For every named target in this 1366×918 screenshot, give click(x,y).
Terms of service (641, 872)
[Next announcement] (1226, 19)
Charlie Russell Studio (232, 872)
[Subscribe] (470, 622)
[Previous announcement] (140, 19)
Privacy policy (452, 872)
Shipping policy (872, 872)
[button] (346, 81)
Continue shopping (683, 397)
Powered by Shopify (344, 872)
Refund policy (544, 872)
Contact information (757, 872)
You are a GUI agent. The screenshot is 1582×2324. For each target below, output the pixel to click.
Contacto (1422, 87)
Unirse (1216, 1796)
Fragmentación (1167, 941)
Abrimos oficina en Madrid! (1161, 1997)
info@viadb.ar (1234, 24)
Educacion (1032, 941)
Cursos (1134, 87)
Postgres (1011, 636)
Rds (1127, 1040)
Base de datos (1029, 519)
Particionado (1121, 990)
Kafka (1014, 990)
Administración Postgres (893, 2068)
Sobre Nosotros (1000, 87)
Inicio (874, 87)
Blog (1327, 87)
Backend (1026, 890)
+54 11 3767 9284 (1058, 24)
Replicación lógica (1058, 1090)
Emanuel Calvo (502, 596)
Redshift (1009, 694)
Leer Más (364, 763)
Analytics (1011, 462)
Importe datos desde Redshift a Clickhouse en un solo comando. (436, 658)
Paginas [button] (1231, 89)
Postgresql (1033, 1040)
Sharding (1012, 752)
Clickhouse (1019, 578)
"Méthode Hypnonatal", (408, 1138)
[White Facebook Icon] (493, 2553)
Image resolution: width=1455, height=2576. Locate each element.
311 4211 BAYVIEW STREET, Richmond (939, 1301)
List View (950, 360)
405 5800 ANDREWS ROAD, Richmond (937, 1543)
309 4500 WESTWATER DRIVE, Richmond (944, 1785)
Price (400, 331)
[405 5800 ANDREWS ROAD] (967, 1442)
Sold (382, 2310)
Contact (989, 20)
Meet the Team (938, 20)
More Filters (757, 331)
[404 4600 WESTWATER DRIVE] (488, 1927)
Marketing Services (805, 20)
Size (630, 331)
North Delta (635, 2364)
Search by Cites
__________
Description of the task
For each line in the entries that holds "announcement", return that line.

Task response
[Next announcement] (1226, 19)
[Previous announcement] (140, 19)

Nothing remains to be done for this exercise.